À Sainte-Marie, Yves Ferrière semble avoir des dons de prestidigitateurs. Membre de l’équipe de Jean-Louis Lagourgue depuis 2000, l’adjoint veut nous faire croire qu’il est capable de “lancer une dynamique nouvelle.” Et sans rire, il explique que “nous devons travailler avec et pour la population.” Les derniers rapports de la Chambre régionale des comptes, suivi d’enquêtes pénales, ont surtout montré qu’un petit clan autour du maire a surtout travaillé pour lui-même. D’où l’intérêt pour Yves Ferrière de lancer une consultation citoyenne afin de savoir quels sont les “attentes et les projets” qu’attendent “les administrés et les jeunes”. Le résultat pourrait faire mal.

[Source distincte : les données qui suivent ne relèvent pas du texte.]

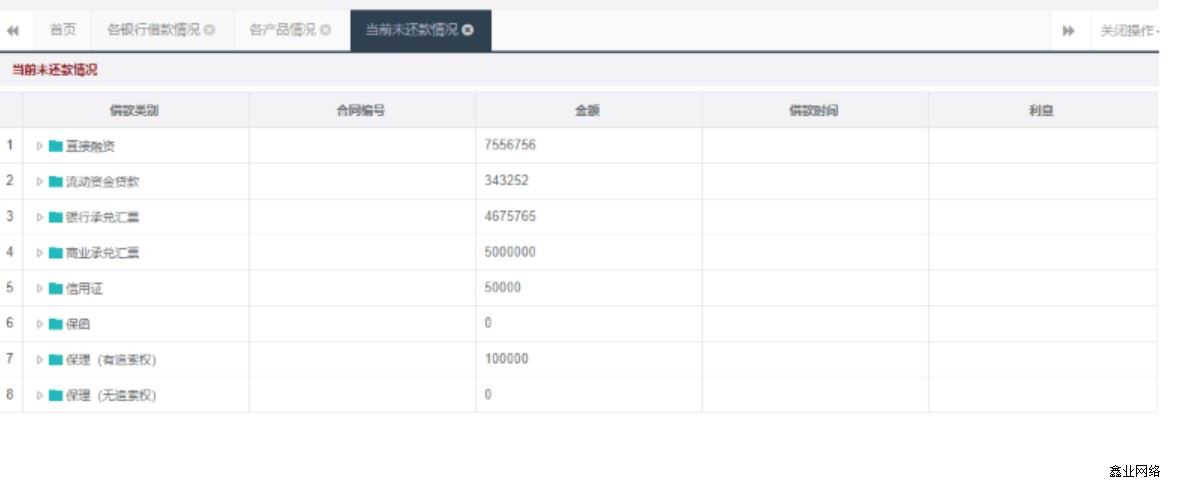The height and width of the screenshot is (485, 1177).
Task: Open the 关闭操作 dropdown menu
Action: pyautogui.click(x=1129, y=30)
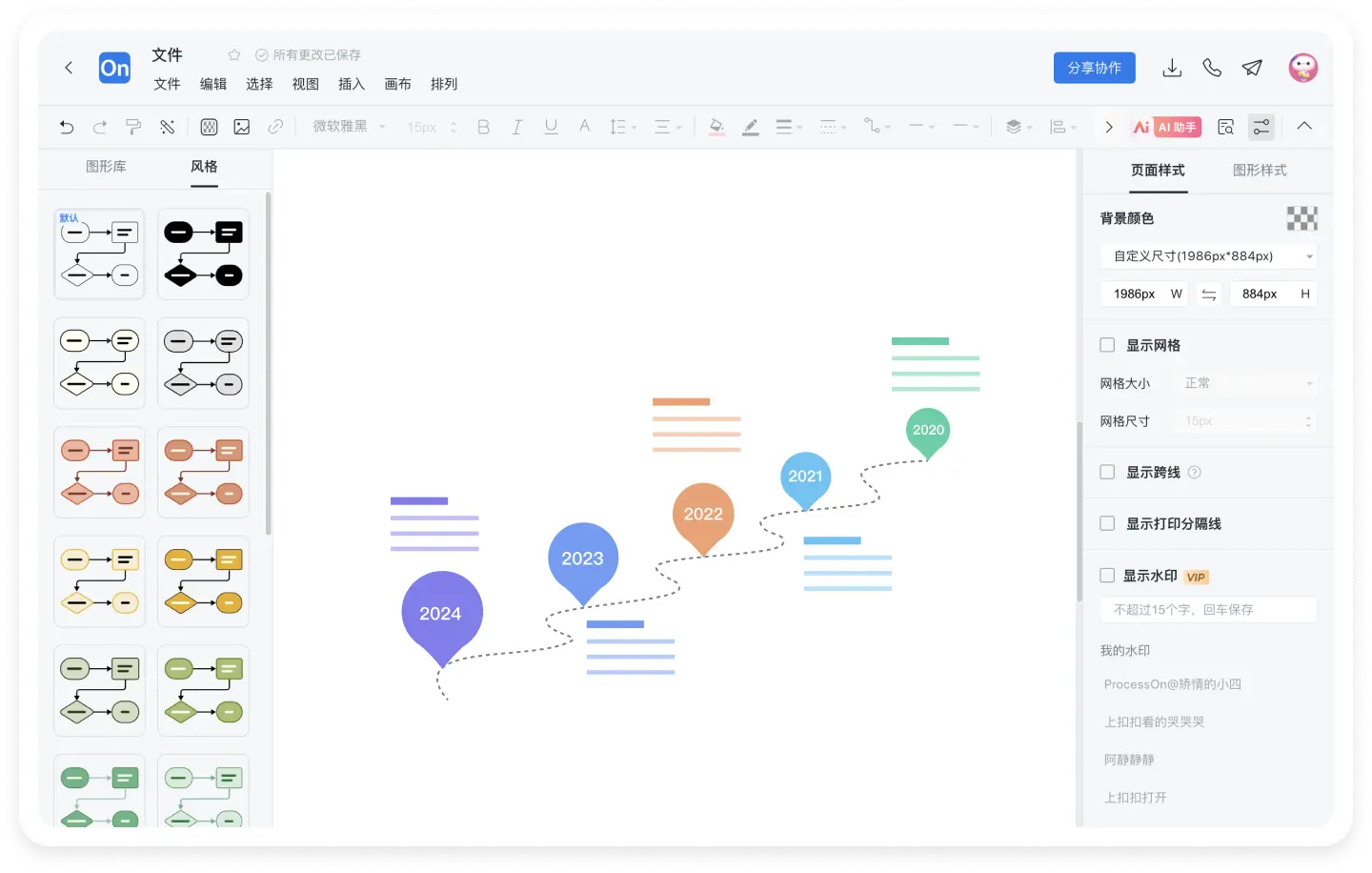This screenshot has width=1372, height=873.
Task: Open the 自定义尺寸 page size dropdown
Action: [1208, 256]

Coucou, il est là sans être être là. Présent pour l’inauguration du futur complexe commercial de Casabona, Michel Fontaine est pourtant, nous explique étrangement Le Quotidien“en retrait pour cause de campagne électorale”. Ce serait bien une première, pour un élu, de se cacher pour un tel événement. D’autant plus que si l’on en croit le JIR, dont l’actionnaire Abdul Cadjee est l’un des promoteurs de ce complexe, le chantier vaut vraiment le détour avec “ce ballet incessant” d’engins qui “escaladent les monticules et consolident avec leur godet les talus instables.” Et l’intensité poétique monte d’un cran dans le lyrisme quand on apprend que “chaque jour l’armée de maçons mobilisés coule en moyenne 100 mètres carrés de béton.” Que c’est beau ! Et dire qu’il y a des abrutis qui s’indignent de l’imperméabilité croissante des sols à cause de la bétonisation de la Réunion.